GIVEN DATA –
++++++
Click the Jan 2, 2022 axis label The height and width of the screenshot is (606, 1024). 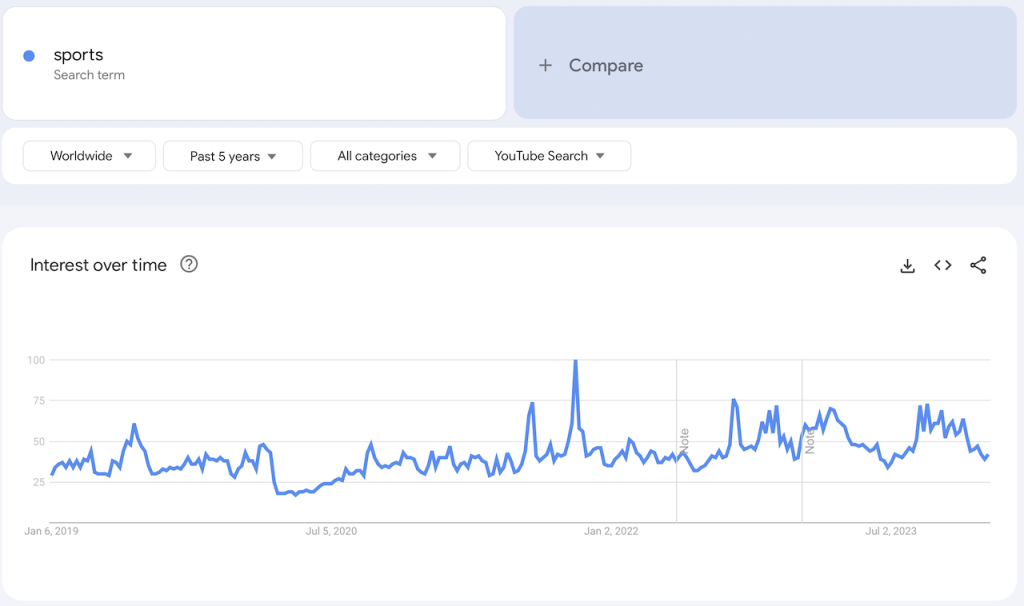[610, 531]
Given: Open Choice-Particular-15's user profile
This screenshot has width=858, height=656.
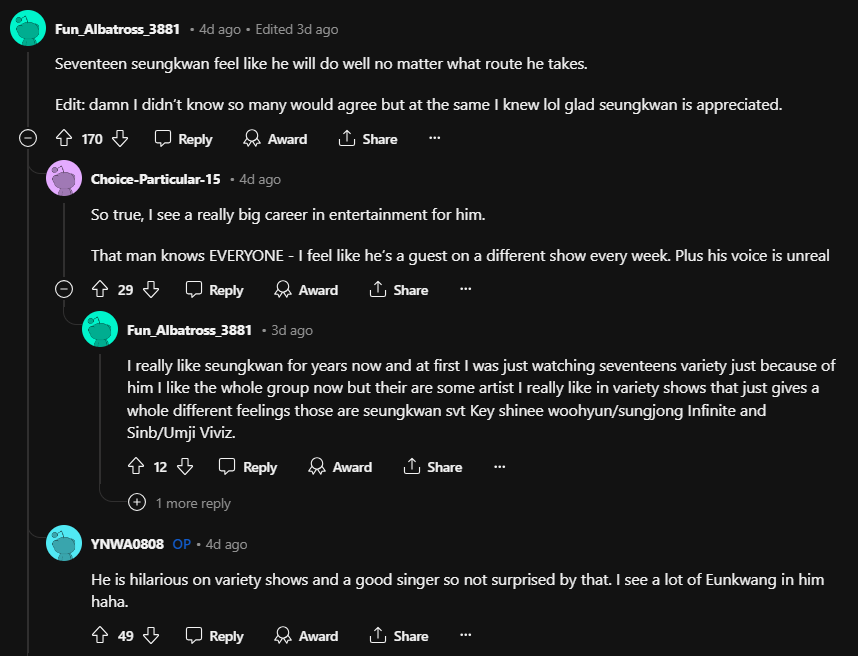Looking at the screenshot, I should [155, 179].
++++++
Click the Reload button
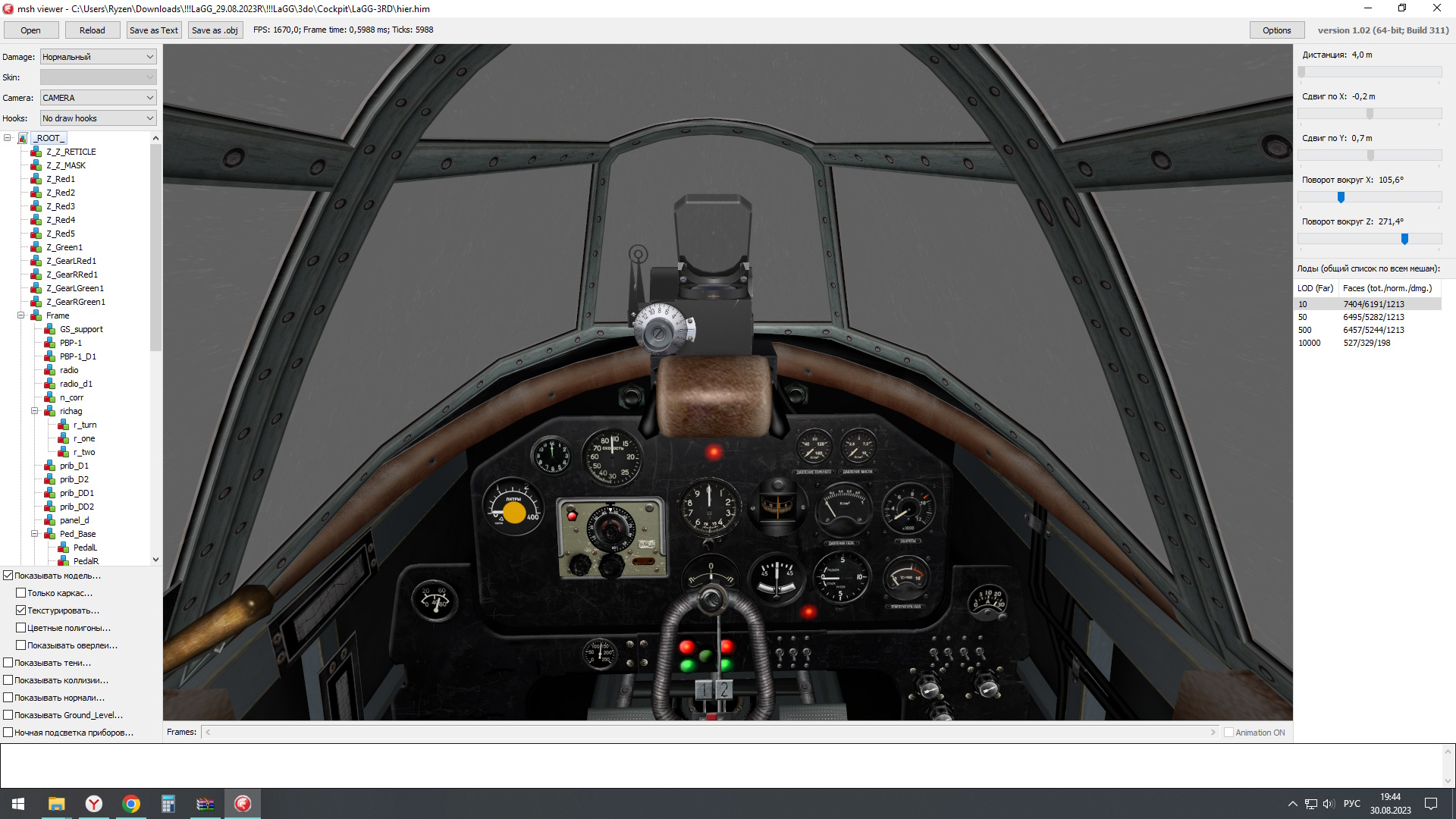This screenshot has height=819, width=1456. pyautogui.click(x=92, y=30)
++++++
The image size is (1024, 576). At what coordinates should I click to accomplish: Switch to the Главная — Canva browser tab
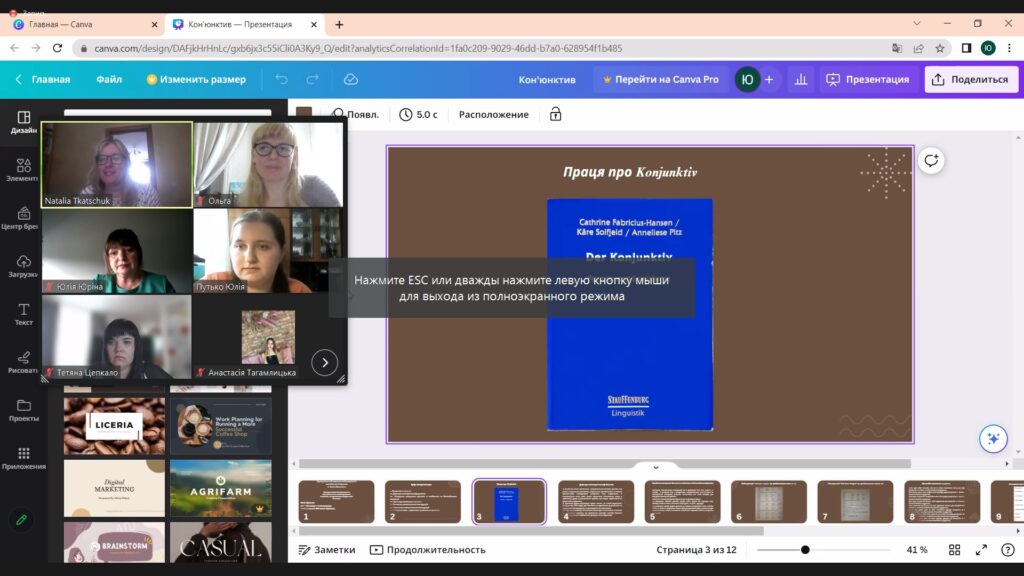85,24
++++++
WHAT TO DO – Turn the stretch of the records from the line containing "Given: Open Choice-Particular-15's" through the line containing "Looking at the" into a numbered list. Omit blank lines and leave out the pictures.

SOLUTION FOR THIS TASK –
1. Given: Open Choice-Particular-15's user profile
2. This screenshot has width=858, height=656.
3. Looking at the screenshot, I should [155, 179].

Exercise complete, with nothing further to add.